The architect Clifie's response (paraphrased):
I see you have a poly-structure monolith. Would you like me to convert it into a poly-structure set of microservices four orders of magnitude worse in the other direction?
Uncle Bob on Screaming Architecture:
If you look at the blueprints for a library, a house, or a museum, you can tell which it is just by looking at the blueprints. Enterprise codebases don't shout what they do — they shout web/business/data.
How I'll Apply This
Three concrete takeaways for any codebase I'm structuring:
- Audit public keywords. Muscle memory types
public on every class. Delete the ones that don't need it — this is the cheapest lever for real modularity in a language that already gives you package-private.
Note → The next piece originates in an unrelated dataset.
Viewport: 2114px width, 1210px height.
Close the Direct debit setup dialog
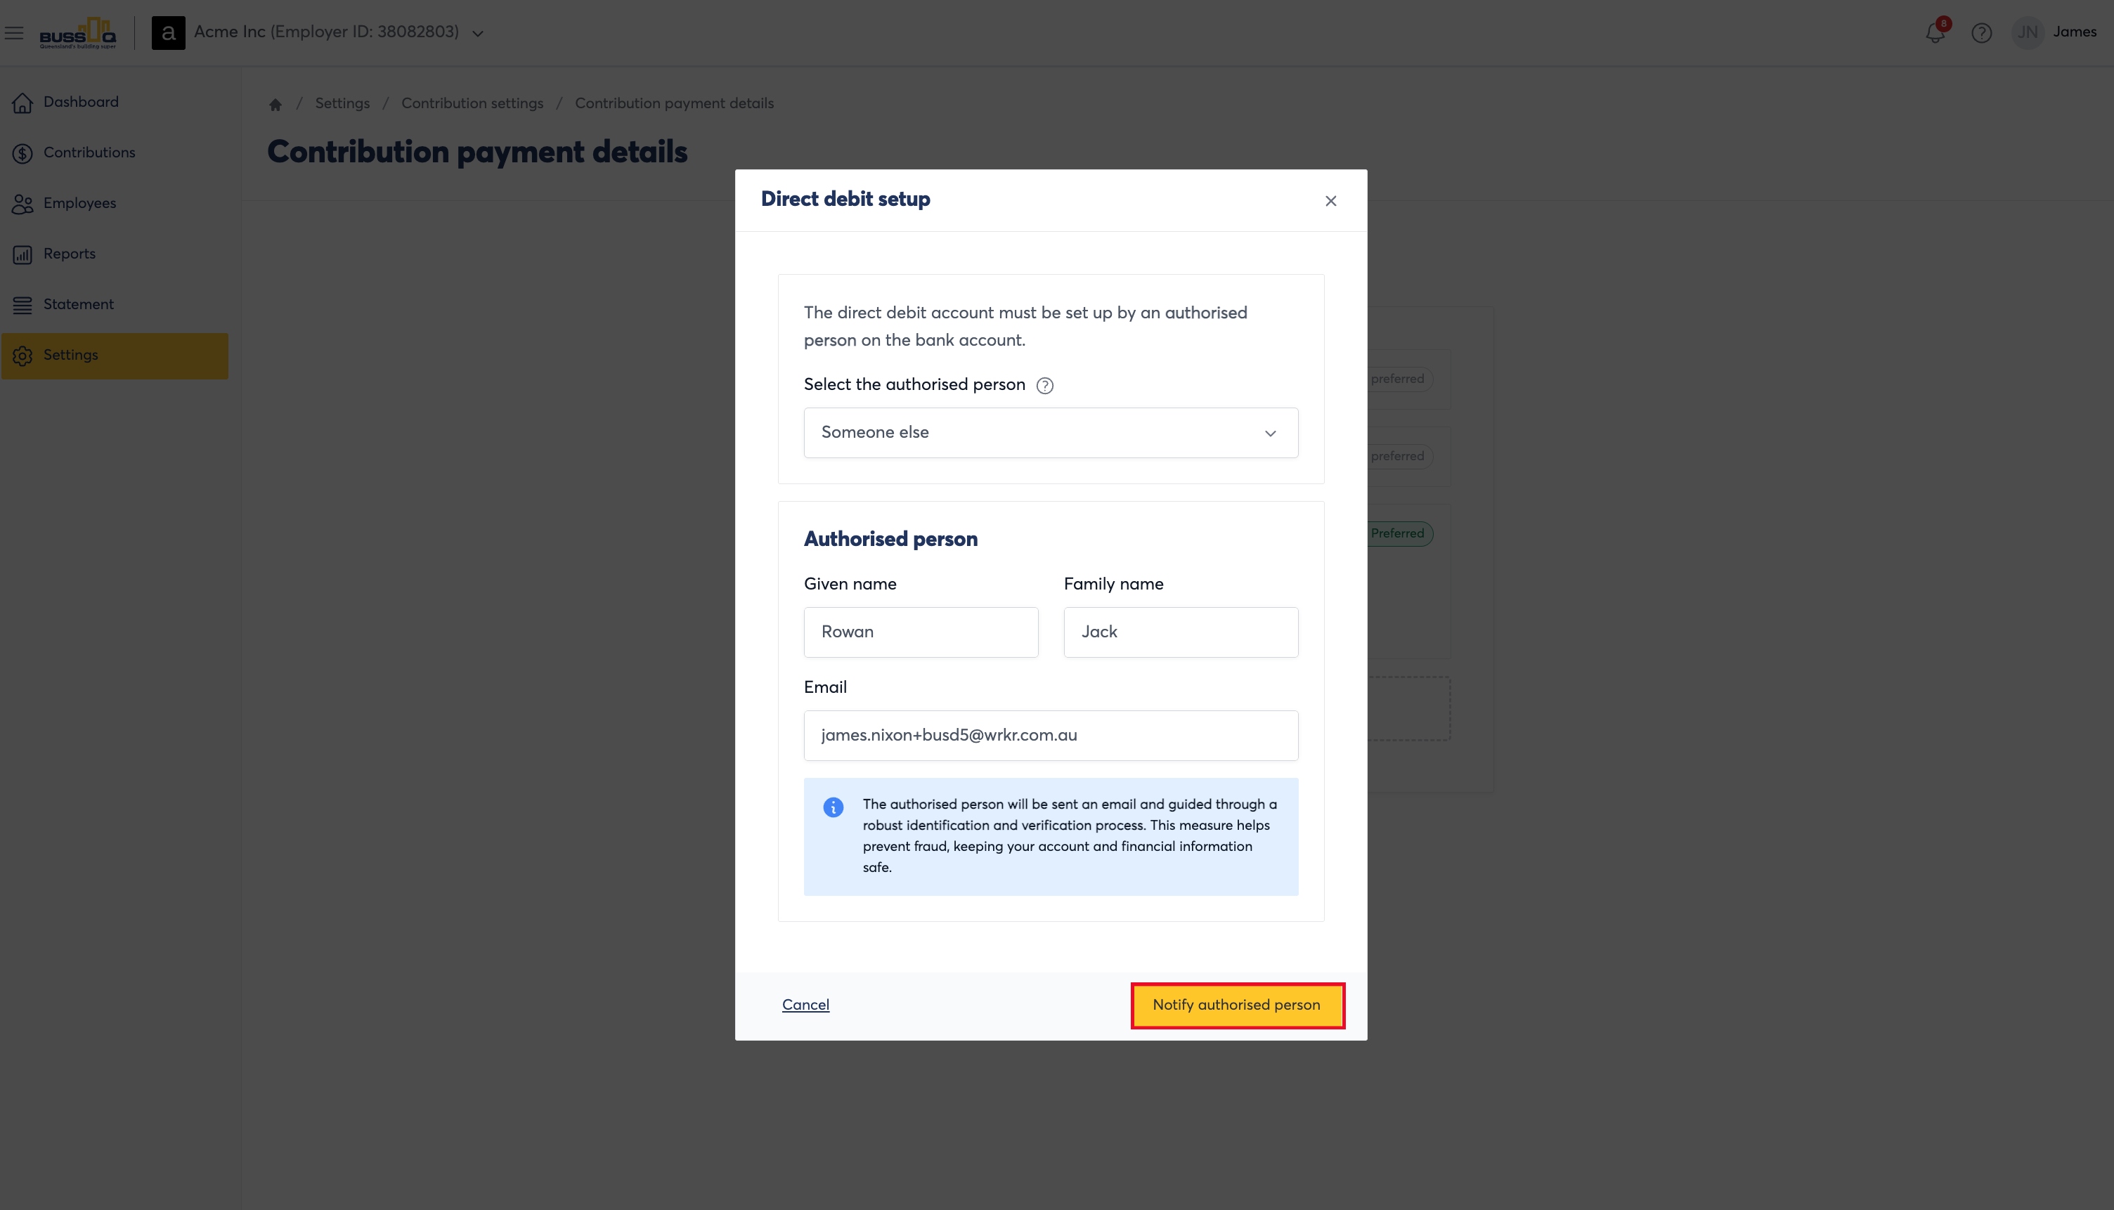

- Match the code to the diagrams. If I draw architecture with
orders and customers as top-level components, top-level folders should reflect that — not controllers/, services/, repositories/.
- Reach for a modular monolith first, extract services where agility demands it. Microservices are a decoupling mode, not a fix for messy design. Get the modularity right in-process, then extract only the parts that need independent deployability.
Related tools: ArchUnit, JQAssistant, and Structurizr for c4-style diagrams that stay in sync with code.